Our results suggest that follow-up is suitable for patients with subcentimeter hepatic lesions, even for those with subcentimeter HCC. The follow-up protocol is rough for subcentimeter hepatic lesions currently. A precise protocol should be developed based on risk stratification. The subcentimeter hepatic lesions with typical imaging features are more progressive, so more intensive surveillance is suggested for patients with these nodules, such as examinations every two months. The growth rate of small HCC relates to cirrhosis, types of etiology and antiviral therapy.25,26 Patients with cirrhosis or high serum AFP levels should receive imaging examinations every 2–3 months. Biomolecules may also help identify those with more progressive HCCs and requiring more intensive surveillance for recurrence.27 To manage HCC patients after hepatectomy, combination of pathological and radiological characteristics can classify them into cohorts with different aggressiveness of HCCs, which can assist to develop individual follow-up protocol.28 Peri-hepatic-vein is a risk factor for recurrence, so lesions near hepatic veins may require more intensive follow-up during surveillance for recurrence.29 Future studies should focus on developing a surveillance protocol with an individualized optimal follow-up interval based on risk stratification. Liver stiffness, a non-invasive test, can also help to identify patients at high risk for HCCs either for primary or recurrent ones.30,31 An optimal follow-up schedule can not only confirm very early-stage HCC in a timely manner but also prevent the unnecessary waste of medical resources.

If patients with subcentimeter hepatic lesions insist on receiving biopsy, it is unnecessary for those with negative results first to receive a secondary biopsy. If subcentimeter lesions are confirmed to be HCC, curative treatments can be provided for anxious patients. However, false-negative rate can reach 30% for HCCs < 2 cm, which can be higher for subcentimeter HCCs.10 For patients with negative pathological diagnosis or rejection of biopsy, definite and precise diagnosis cannot be made if they are treated with ablation.
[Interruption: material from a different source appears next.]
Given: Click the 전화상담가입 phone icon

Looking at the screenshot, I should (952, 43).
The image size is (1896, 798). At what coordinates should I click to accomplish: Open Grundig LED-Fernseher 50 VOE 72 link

Subsequent management on these patients may be difficult without precise diagnosis. Even if these patients received laparoscopic hepatectomy for accurate diagnosis, the costs may be high in terms of economy and physiology.

This study has several limitations in addition to its retrospective nature. First, not all patients were pathologically confirmed to have HCC. Of the patients with primary subcentimeter HCC, 76.5% of them received hepatectomy. Although the possibility existed that the ablated subcentimeter nodules were benign lesions, the survival of patients with subcentimeter HCC should be worse than that in this study, and the survival was even less likely to be significantly different between patients with subcentimeter HCC and those with HCC measuring 1–2 cm. Second, patients were mainly infected with hepatitis B virus in this study. Whether our results can be applied to HCCs with other etiologies should be further explored. Third, the sample size of patients with subcentimeter HCCs was relatively limited in this study. The tumor staging and microvascular invasion of primary HCCs can affect the survival of patients with recurrent HCCs.32 However, the present sample size is insufficient for further classifying recurrent patients into subgroups based on tumor staging and microvascular invasion. Subcentimeter HCC is relatively rare in clinical practice, so multicenter studies are needed to further explore this issue and provide high-level evidence.

In conclusion, the oncologic outcomes did not differ significantly between patients with subcentimeter HCC and those with HCC measuring 1–2 cm, in both the primary and recurrent cohorts. Routine screening is suitable for subcentimeter hepatic lesions detected during surveillance.